After we've started posting the job events into #eventbus and Kafka, we've noticed that some of them were rejected by Kafka because of `MESSAGE_SIZE_TOO_LARGE` error. The limit was increased from 1 Mb to 4Mb, but even after the increase some events are still sometimes rejected. Digging deeper I've found that there are some enormously large jobs.

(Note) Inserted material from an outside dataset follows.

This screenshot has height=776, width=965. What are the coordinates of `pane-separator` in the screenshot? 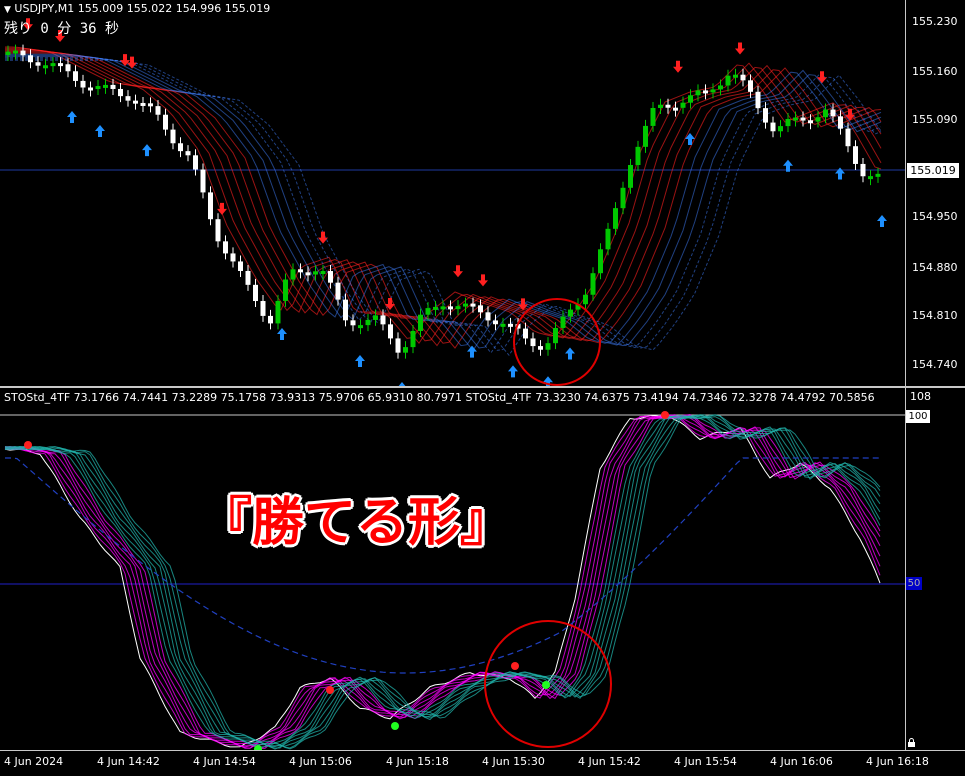 It's located at (482, 387).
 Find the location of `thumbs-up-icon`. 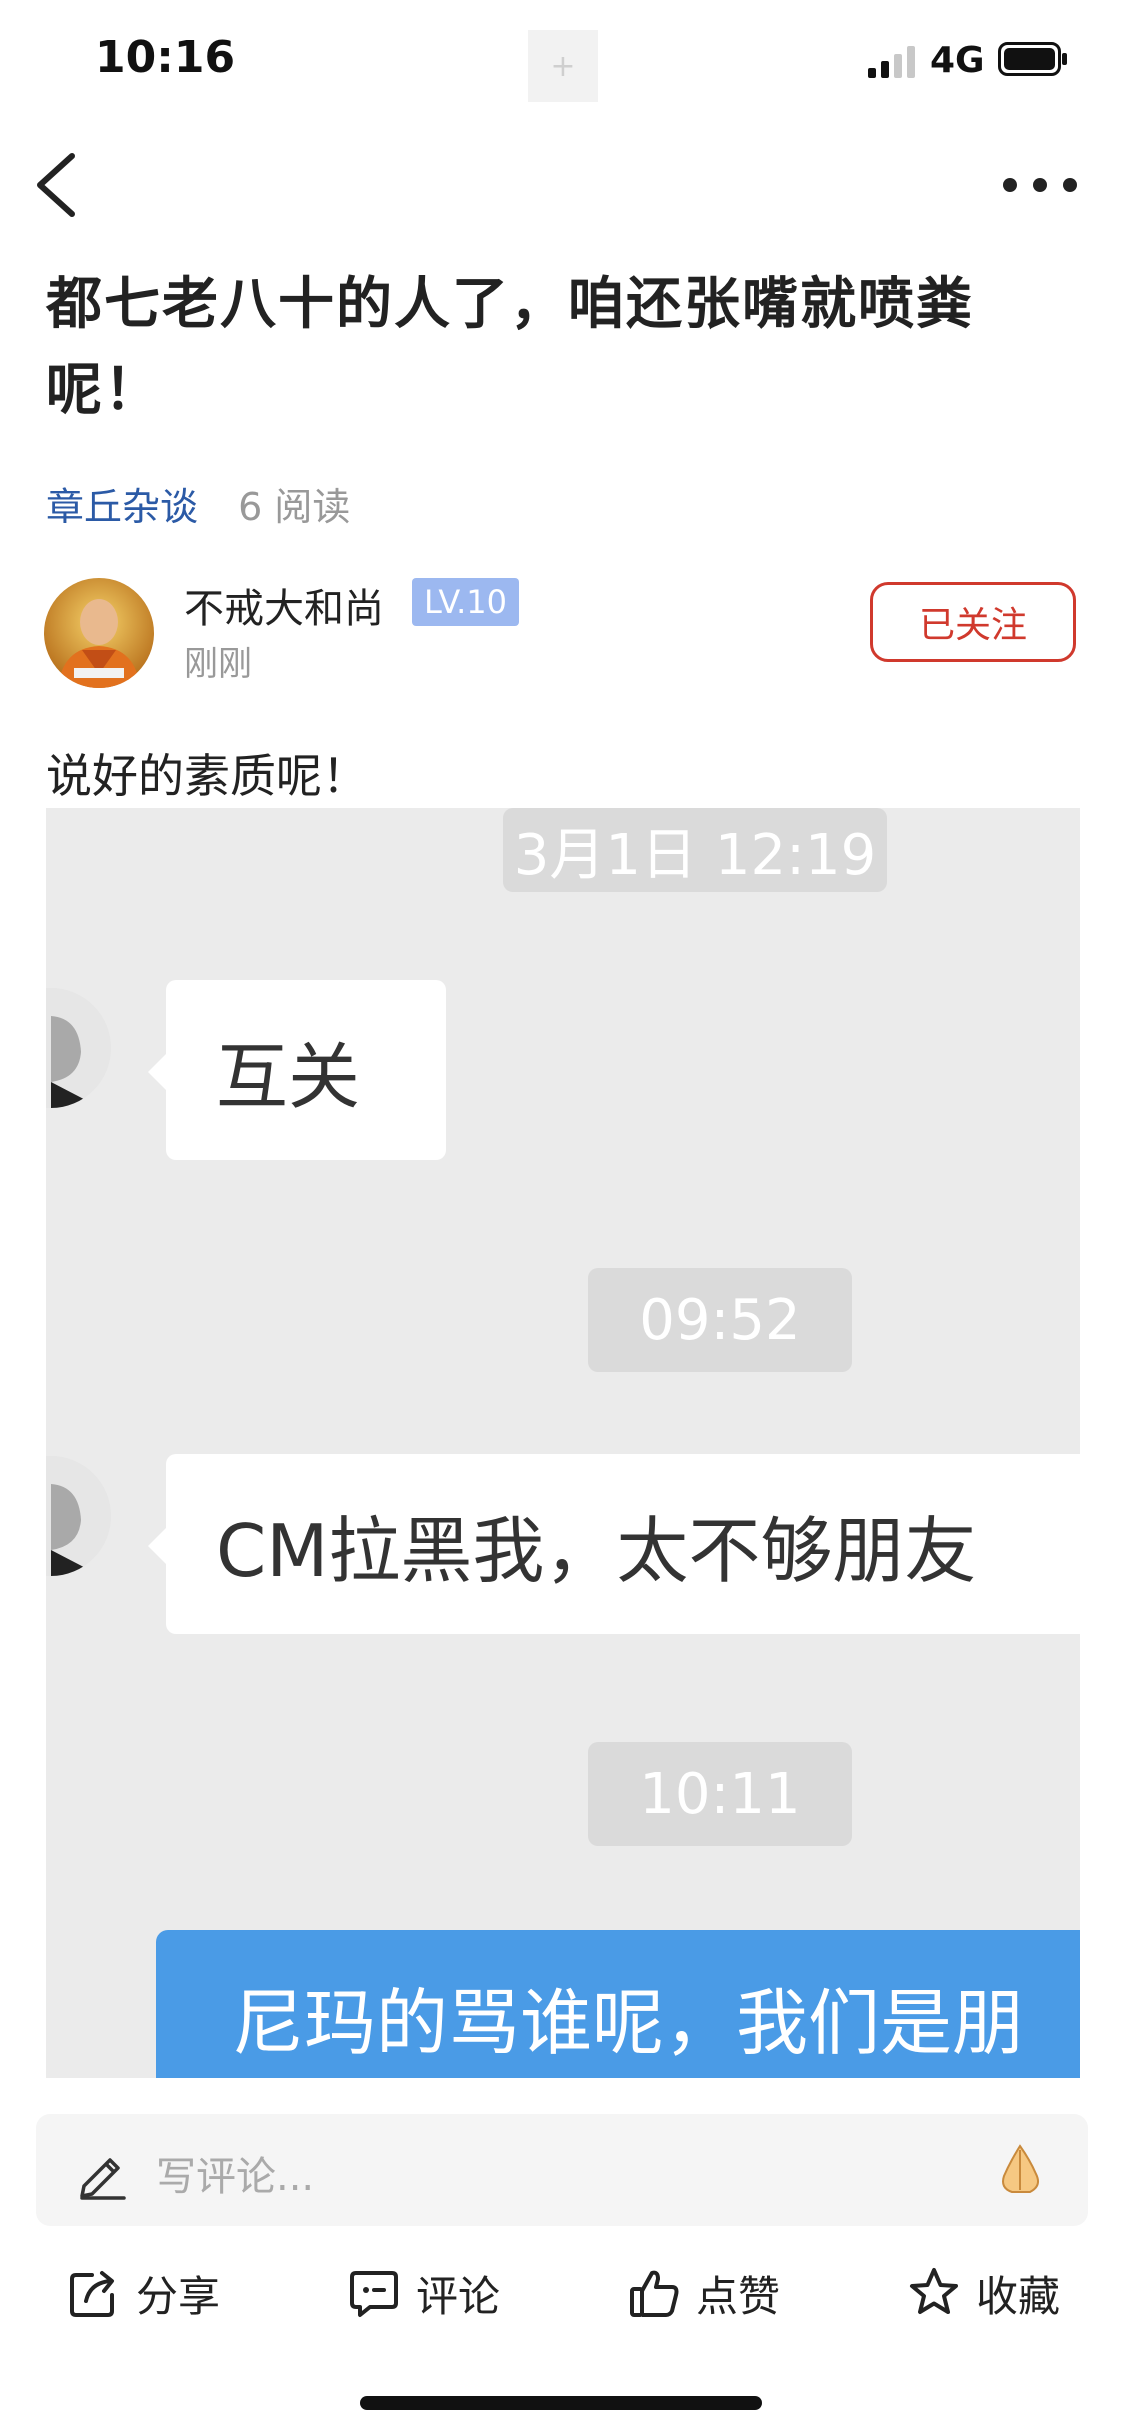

Example 17 Mb in size originally, I've shortened it.
```
{
"meta": {
"domain": "commons.wikimedia.org",
"uri": "https://commons.wikimedia.org/wiki/Special:Badtitle/JobSpecification",
"topic": "mediawiki.job.wikibase-InjectRCRecords",
"request_id": "faa2e213-fc18-4bd0-9ef1-b716360260a6",
"schema_uri": "mediawiki/job/1",
"dt": "2017-09-07T21:59:38+00:00",
"id": "d80f03e5-9417-11e7-9459-141877615224"
},
"page_title": "Special:Badtitle/JobSpecification",
"database": "commonswiki",
"params": {
"pages": {
"17303097": [6, "'A_Missionary_Preaching_to_the_Natives,_under_a_Skreen_of_platted_Cocoa-nut_leaves_at_Kairua'_by_William_Ellis.jpg"],
"14883442": [6, "PL_J\\u00f3zef_Ignacy_Kraszewski-Lubonie_tom_II_077.jpeg"],
"2653965": [6, "Meyers_b9_s0043.jpg"],
(..a few million further page entries...)
},
"change": {
"info": "...",
"user_id": "194202",
"object_id": "Q36180",
"time": "20170907215252",
"revision_id": "553663638",
"type": "wikibase-item~update",
"id": 550757876
}
},
"type": "wikibase-InjectRCRecords",
"page_namespace": -1
}
```
There's another example that is **44 Mb is size** serialized. Kafka is capable of handling that, but it's not great in dealing with very large messages, so we can't increase the cap indefinitely. Maybe there's something we could do on Wikidata side to reduce the size of these jobs?